The meteoric rise of Software as a Service, or on-demand hosted software, has prompted a paradigm shift that poses challenges not just to a firm's traditional IT infrastructure but also to vendors who must now counter the trend with low-cost, high-performance solutions to retain their user bases.

"In the next few years most accounting software will migrate into this space," predicted Michael Bodnar of Quantum Information Technologies. "Customers are literally one click away from leaving [their current software package], so it's up to the vendors to improve their functions and performance."

Bodnar, who led a session at the AICPA Information Technology Conference here on the market dynamics of SaaS, pointed to the rapid proliferation of SaaS CRM and business software providers such as Salesforce.com, which now has a base of 2 million users, as well as the offerings of Google Apps.

"It's a new model for knowledge workers," said Bodnar. "With SaaS, your staffing and IT needs will go down and your IT spending will drop. In a traditional setup, you have to buy enough servers to handle peak periods.

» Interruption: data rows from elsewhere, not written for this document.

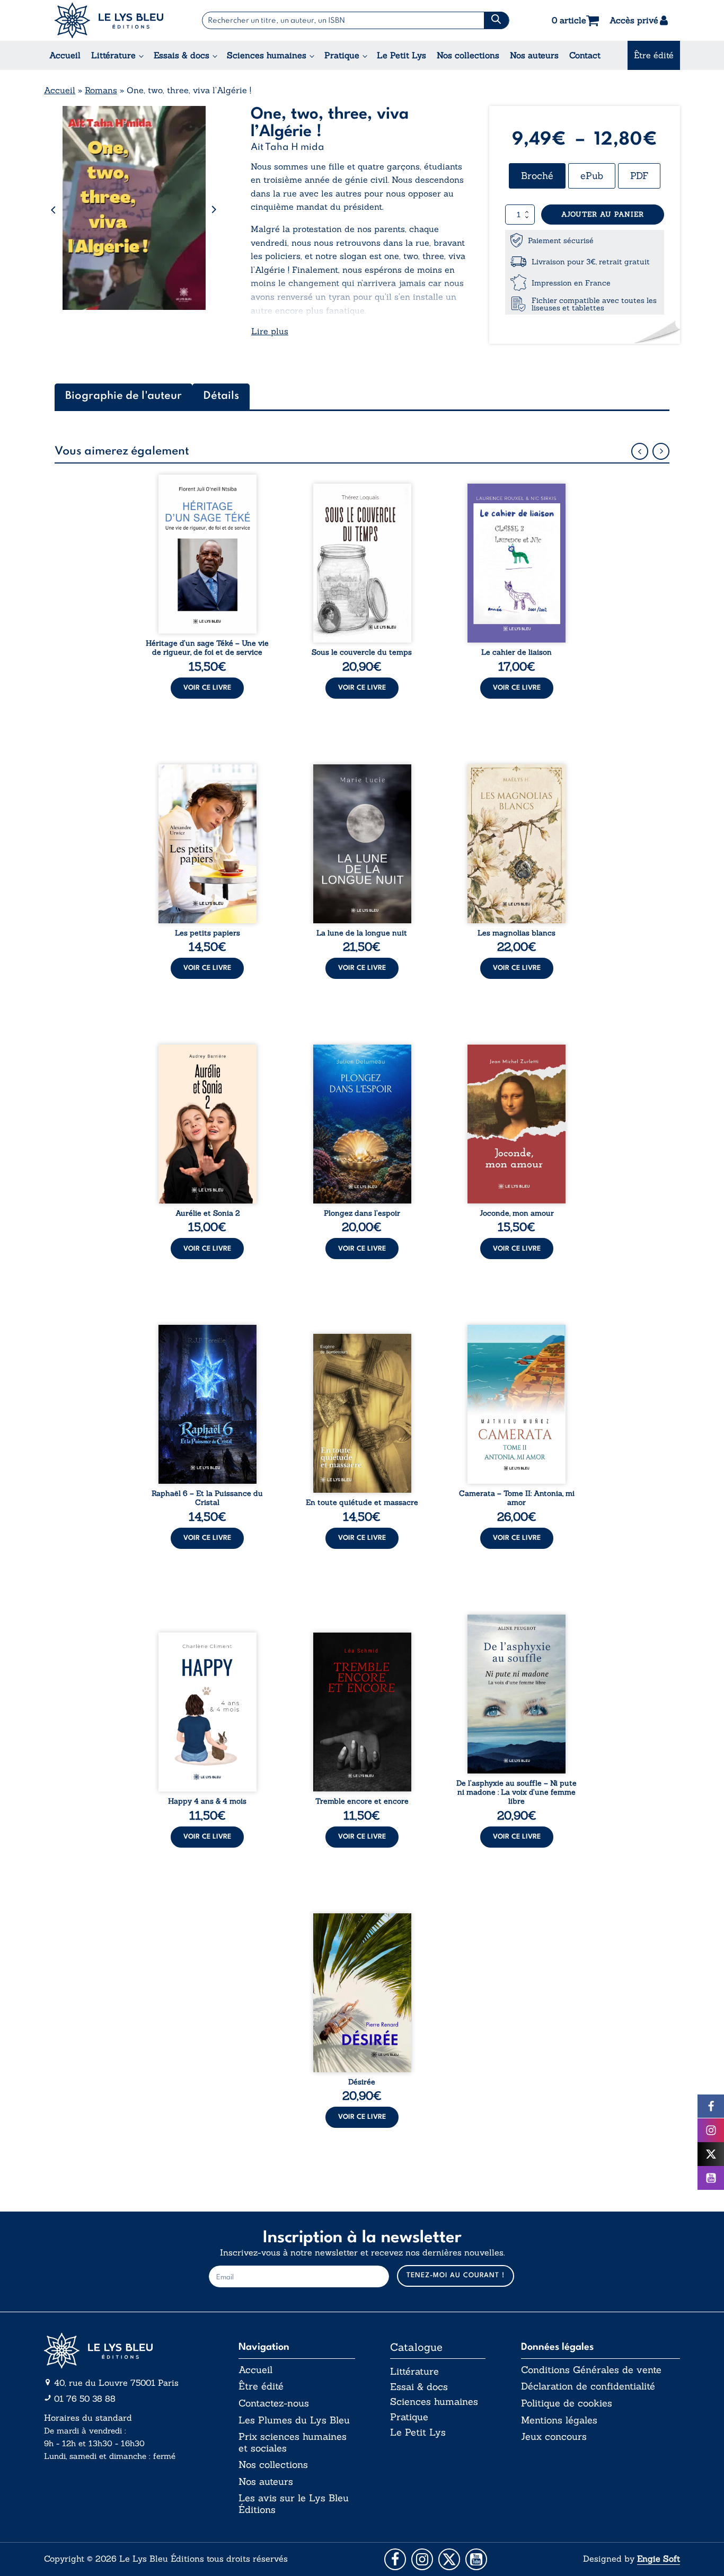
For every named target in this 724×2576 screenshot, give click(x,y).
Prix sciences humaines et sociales (293, 2442)
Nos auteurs (534, 55)
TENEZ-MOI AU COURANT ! (456, 2275)
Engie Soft (658, 2558)
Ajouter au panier (602, 214)
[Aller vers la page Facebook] (395, 2559)
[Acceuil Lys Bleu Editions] (109, 20)
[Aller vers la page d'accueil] (123, 2350)
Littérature (113, 55)
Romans (101, 90)
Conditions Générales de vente (591, 2370)
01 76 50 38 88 (85, 2398)
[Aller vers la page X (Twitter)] (449, 2559)
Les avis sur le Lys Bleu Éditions (294, 2503)
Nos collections (468, 55)
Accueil (65, 55)
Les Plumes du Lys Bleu (294, 2420)
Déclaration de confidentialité (588, 2386)
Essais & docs (181, 55)
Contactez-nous (274, 2403)
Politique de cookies (566, 2403)
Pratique (341, 55)
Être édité (654, 55)
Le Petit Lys (401, 55)
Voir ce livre (207, 687)
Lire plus (269, 331)
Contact (585, 55)
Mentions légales (559, 2420)
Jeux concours (554, 2437)
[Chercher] (496, 20)
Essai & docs (419, 2387)
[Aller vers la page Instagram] (422, 2559)
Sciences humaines (266, 55)
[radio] (537, 176)
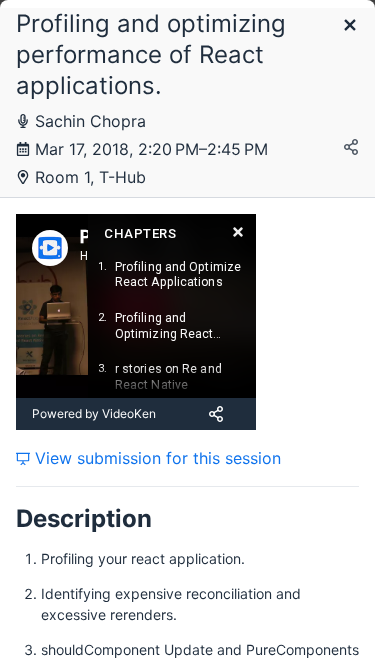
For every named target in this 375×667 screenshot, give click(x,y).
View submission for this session (155, 458)
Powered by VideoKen (94, 413)
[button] (350, 26)
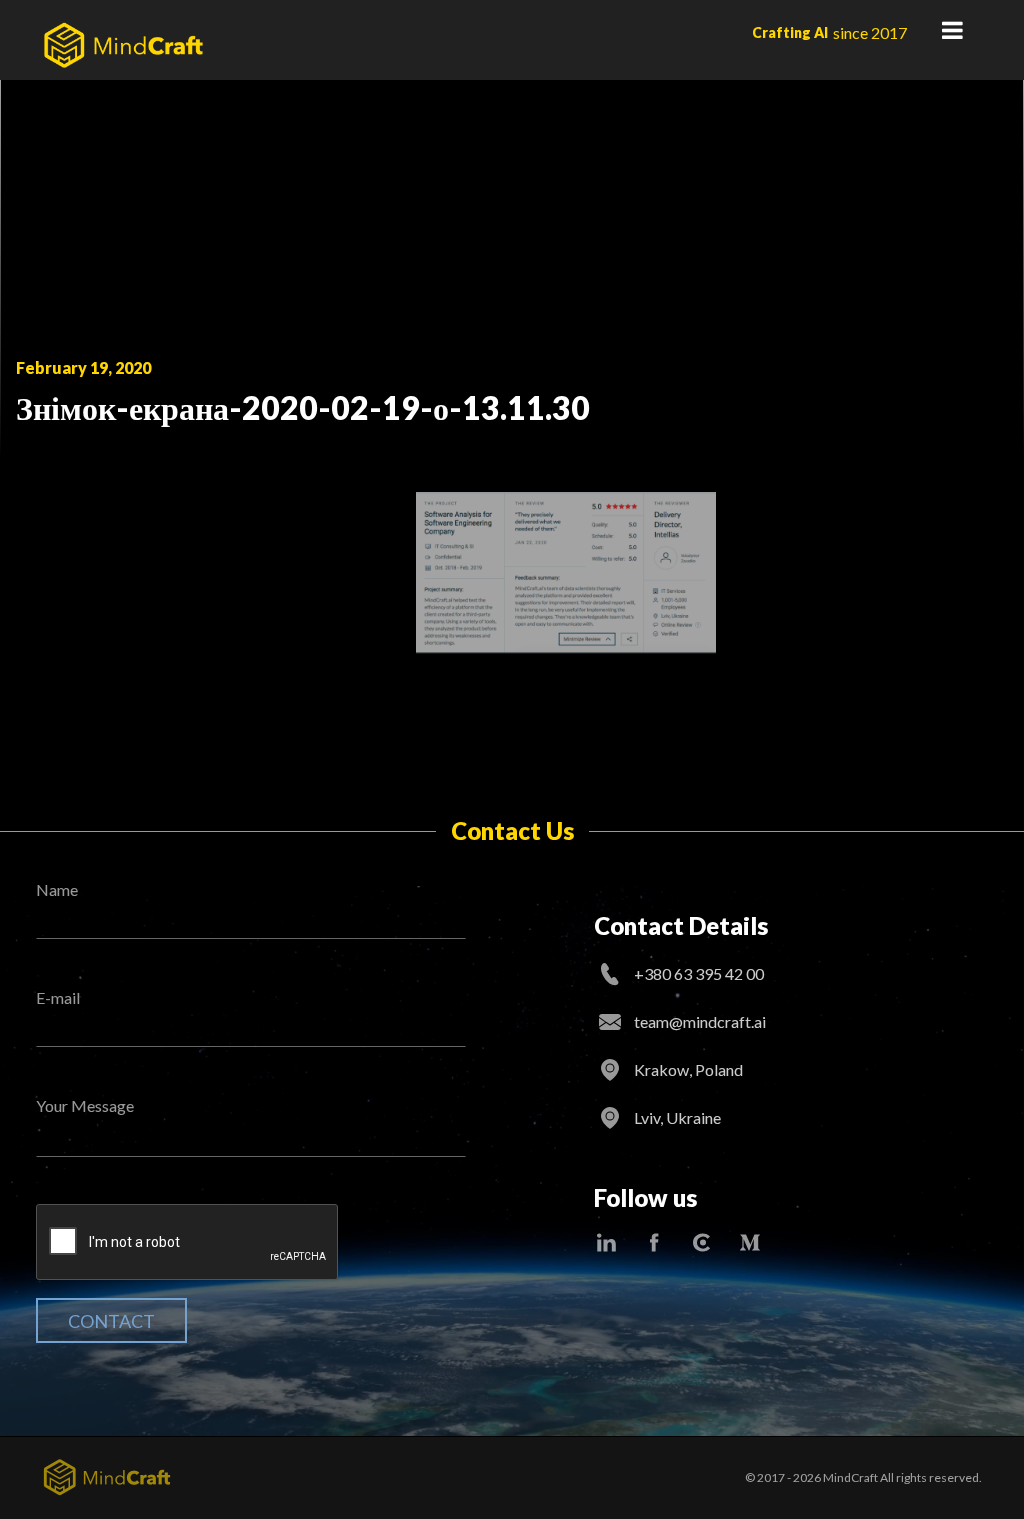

But a recent survey showed that the average server use in most businesses is about 15 percent. So you're paying for storage you don't use."

That, said Bodnar, has given the impetus for the influx of pay-as-you-go server farms, such as the N1 grid from Sun and EC2 Rent from Amazon, which can charge anywhere from 10 cents to $1 an hour for server space, or "storage clouds," a model of networked data storage in which data is stored on multiple virtual servers and hosted by a third party such as Amazon's S3 or AT&T.

"In the next five years, this will be the future of computing," Bodnar added.